Task material:
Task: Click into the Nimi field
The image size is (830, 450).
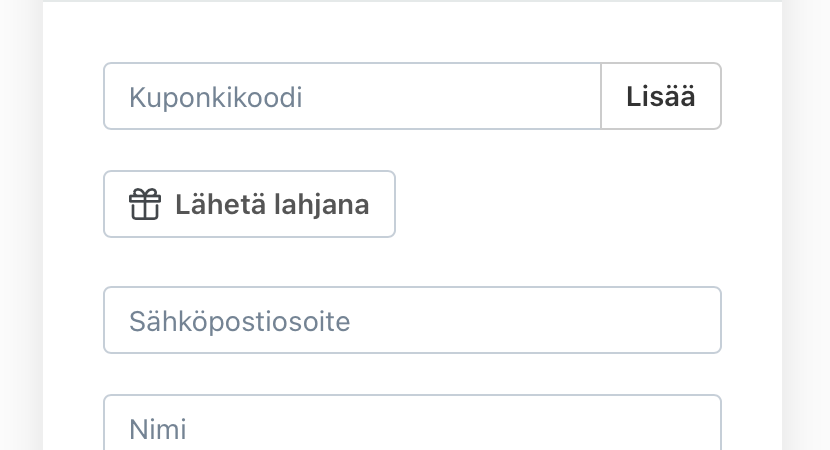Action: point(412,426)
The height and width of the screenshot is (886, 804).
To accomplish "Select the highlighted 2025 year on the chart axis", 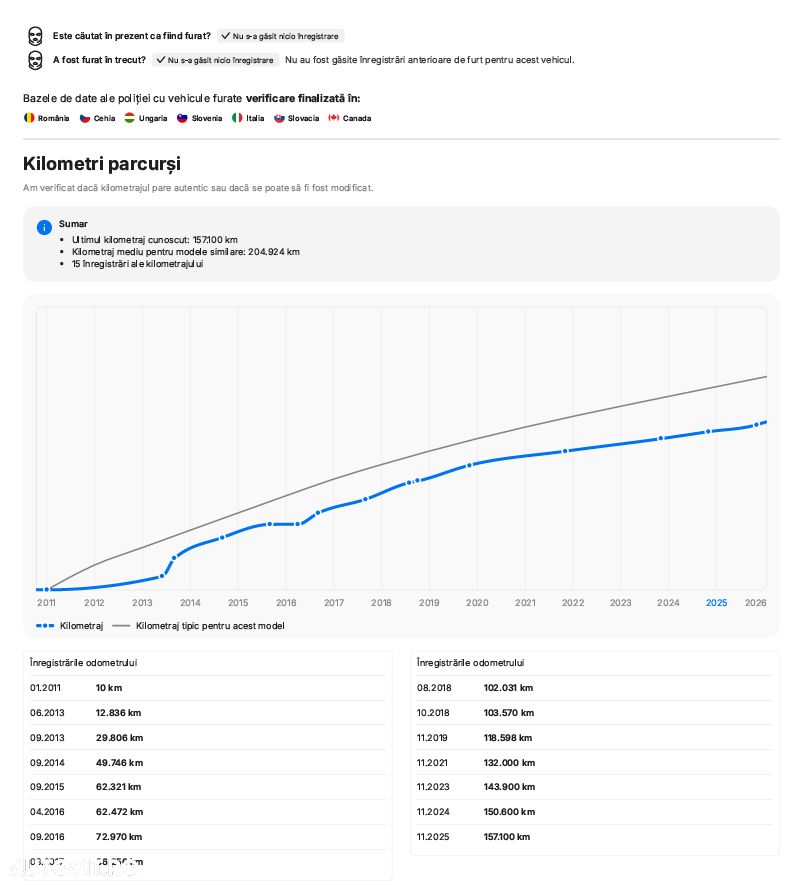I will (716, 603).
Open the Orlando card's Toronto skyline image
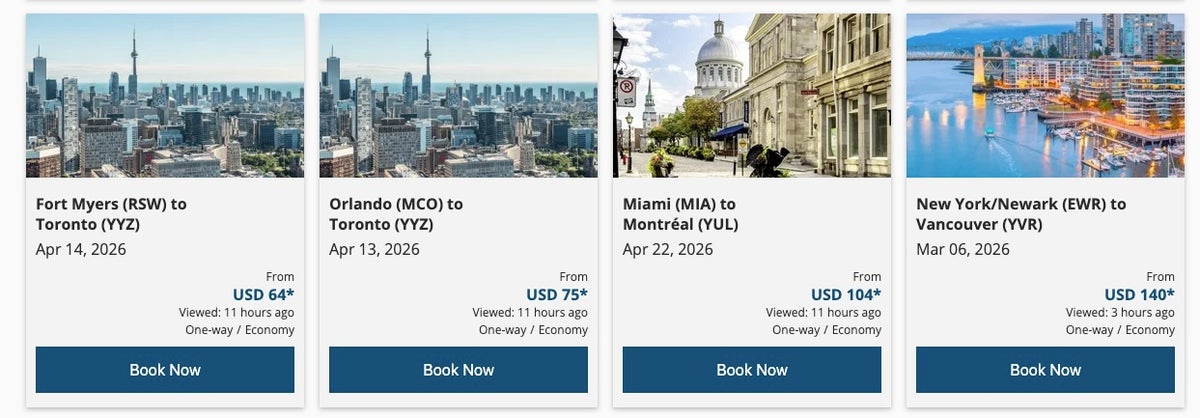Screen dimensions: 1200x418 458,95
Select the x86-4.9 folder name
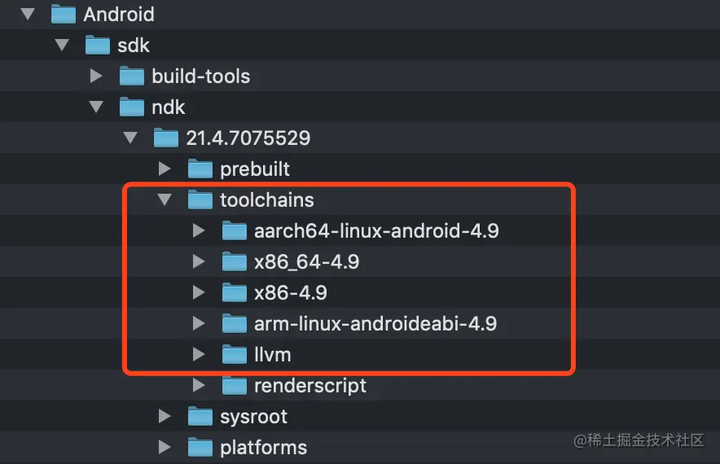The height and width of the screenshot is (464, 720). [291, 293]
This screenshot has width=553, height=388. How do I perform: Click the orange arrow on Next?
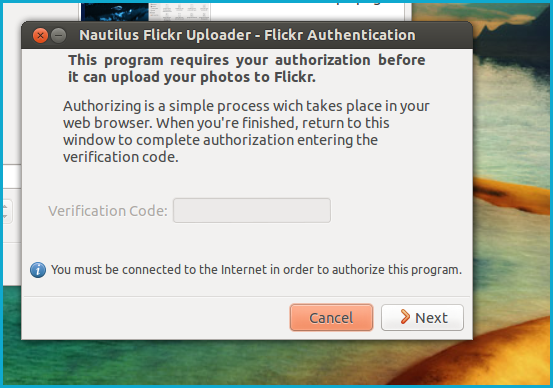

What this task involves:
Format the records from the line with "Open the Orlando card's Toronto skyline image" up to and including the line with "The height and width of the screenshot is (464, 720)." as a JSON list of strings, one string per line, leaving out blank lines and the pictures.

Solution below:
[
  "Open the Orlando card's Toronto skyline image",
  "Screen dimensions: 1200x418 458,95",
  "Select the x86-4.9 folder name",
  "The height and width of the screenshot is (464, 720). [291, 293]"
]